• PROBLEM DESCRIPTION
Collect every line in the records below that contains the word "three", and copy each of those lines out in full.

• RECORD EXTRACTS
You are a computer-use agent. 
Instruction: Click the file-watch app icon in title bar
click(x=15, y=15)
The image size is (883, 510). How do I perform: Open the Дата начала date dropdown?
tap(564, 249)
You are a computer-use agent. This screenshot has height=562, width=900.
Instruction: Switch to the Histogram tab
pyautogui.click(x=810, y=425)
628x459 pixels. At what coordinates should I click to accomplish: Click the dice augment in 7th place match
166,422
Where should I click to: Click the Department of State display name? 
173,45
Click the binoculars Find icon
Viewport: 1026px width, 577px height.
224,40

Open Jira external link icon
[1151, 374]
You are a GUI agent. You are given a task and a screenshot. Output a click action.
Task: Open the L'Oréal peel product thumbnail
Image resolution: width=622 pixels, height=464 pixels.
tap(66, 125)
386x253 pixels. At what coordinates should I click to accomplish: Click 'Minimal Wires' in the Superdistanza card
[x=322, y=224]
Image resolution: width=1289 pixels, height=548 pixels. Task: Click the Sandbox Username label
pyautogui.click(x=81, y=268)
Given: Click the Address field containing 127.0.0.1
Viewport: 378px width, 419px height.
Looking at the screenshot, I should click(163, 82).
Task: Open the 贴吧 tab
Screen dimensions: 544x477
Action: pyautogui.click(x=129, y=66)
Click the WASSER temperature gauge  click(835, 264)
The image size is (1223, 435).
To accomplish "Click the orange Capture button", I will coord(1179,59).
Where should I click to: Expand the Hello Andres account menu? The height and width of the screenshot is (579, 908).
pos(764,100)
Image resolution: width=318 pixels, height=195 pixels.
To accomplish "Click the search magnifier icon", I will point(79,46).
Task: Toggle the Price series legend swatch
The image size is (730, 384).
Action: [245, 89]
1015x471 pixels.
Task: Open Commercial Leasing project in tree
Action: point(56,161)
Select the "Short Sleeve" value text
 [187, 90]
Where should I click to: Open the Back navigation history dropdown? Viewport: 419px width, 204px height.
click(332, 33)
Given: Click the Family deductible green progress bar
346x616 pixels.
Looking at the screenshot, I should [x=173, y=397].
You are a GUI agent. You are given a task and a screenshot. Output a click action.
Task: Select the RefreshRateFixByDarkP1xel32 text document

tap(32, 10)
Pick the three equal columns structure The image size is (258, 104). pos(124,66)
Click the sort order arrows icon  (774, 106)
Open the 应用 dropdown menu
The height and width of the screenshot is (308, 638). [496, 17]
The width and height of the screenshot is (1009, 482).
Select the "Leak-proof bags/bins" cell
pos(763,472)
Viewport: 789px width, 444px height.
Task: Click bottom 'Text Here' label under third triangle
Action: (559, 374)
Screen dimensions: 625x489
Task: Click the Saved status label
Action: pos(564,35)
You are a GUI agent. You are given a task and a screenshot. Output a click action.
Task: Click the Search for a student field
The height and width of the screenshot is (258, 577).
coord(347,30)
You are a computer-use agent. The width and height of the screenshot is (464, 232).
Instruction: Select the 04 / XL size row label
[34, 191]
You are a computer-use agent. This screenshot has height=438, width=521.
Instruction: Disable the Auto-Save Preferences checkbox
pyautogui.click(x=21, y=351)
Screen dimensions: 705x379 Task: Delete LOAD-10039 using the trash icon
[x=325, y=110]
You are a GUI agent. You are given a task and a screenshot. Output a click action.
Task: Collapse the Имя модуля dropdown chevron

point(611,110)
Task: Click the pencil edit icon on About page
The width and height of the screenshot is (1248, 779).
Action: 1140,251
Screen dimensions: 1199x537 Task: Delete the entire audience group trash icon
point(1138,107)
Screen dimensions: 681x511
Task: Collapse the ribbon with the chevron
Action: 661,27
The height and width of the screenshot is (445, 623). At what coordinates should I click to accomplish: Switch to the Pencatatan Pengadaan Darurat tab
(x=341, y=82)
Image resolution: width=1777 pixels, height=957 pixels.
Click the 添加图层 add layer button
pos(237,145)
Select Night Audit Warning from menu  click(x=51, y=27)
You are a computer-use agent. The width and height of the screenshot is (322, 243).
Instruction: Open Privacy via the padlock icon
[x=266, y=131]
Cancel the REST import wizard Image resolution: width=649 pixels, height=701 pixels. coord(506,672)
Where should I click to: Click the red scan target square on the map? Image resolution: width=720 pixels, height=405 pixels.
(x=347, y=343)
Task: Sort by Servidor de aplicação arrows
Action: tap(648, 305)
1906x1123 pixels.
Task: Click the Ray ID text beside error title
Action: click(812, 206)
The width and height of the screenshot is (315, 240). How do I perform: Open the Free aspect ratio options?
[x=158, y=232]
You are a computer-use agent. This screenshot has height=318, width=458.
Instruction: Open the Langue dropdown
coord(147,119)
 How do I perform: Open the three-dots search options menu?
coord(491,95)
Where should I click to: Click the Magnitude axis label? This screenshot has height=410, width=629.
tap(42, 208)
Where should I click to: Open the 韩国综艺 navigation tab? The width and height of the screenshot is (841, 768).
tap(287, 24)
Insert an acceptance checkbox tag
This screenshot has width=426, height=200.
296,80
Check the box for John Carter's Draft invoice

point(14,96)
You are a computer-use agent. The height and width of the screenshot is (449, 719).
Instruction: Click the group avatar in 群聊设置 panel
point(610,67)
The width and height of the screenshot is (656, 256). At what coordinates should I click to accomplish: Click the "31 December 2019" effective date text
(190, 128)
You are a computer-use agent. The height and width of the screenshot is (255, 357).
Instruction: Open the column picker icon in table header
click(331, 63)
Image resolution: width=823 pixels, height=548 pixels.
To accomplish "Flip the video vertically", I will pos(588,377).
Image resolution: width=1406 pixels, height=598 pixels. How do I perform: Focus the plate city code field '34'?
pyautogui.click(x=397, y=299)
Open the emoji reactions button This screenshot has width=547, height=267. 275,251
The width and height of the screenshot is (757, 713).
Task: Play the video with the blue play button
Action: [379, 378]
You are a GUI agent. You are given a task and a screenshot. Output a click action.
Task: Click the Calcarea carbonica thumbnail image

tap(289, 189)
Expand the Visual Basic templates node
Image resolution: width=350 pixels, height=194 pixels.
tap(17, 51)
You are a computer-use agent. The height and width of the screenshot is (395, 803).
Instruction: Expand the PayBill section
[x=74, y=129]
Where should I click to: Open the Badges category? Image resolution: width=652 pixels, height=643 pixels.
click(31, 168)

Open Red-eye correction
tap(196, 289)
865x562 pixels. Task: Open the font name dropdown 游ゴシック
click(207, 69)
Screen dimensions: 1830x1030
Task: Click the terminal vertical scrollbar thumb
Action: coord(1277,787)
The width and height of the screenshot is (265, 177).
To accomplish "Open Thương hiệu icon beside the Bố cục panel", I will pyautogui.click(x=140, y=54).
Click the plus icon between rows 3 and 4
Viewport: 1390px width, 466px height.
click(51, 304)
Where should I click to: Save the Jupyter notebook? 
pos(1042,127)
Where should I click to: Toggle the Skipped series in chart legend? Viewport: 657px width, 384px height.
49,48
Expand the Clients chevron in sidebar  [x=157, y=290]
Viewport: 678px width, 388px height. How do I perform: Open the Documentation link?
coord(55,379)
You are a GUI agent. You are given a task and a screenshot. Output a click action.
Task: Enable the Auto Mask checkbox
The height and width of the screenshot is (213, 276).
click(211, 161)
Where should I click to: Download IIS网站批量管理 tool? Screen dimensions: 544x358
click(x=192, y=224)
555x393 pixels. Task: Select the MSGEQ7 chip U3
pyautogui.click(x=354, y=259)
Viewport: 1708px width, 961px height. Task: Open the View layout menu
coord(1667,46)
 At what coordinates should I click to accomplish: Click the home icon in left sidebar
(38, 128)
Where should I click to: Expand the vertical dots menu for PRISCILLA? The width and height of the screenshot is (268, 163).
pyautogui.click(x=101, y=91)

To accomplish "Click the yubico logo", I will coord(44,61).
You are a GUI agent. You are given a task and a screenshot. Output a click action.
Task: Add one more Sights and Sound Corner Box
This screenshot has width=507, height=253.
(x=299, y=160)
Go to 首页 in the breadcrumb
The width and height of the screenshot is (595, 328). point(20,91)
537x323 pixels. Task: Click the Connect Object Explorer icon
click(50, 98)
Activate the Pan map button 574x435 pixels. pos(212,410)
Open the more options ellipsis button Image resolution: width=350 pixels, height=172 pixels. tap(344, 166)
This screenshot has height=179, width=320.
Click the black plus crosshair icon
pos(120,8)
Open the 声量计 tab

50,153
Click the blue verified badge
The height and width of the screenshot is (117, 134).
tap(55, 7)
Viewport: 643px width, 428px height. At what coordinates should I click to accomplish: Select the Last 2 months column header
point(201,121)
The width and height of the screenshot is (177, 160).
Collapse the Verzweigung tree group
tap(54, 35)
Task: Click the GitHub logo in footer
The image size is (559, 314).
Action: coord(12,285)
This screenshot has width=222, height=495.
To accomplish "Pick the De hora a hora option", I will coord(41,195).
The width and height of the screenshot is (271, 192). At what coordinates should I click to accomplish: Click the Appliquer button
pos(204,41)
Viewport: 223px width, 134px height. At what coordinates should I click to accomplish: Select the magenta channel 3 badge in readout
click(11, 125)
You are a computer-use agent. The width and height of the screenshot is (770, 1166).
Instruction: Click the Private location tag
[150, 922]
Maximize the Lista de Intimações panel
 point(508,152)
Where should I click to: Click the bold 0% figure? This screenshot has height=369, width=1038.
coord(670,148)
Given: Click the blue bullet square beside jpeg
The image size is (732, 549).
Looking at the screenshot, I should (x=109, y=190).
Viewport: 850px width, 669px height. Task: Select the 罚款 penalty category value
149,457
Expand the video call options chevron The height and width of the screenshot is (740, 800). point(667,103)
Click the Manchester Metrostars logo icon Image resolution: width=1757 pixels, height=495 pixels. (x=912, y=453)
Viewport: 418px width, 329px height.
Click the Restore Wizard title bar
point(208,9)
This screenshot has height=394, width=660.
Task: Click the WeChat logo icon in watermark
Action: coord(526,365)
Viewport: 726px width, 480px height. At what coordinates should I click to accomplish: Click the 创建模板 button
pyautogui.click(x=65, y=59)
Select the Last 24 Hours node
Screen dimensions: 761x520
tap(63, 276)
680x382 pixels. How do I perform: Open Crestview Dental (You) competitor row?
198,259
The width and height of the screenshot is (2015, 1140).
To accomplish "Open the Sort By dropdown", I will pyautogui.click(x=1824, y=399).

• OUTPUT OF THE TASK
Pick the three equal columns structure The image size is (258, 104). pos(124,66)
 How do I perform: Open the three-dots search options menu?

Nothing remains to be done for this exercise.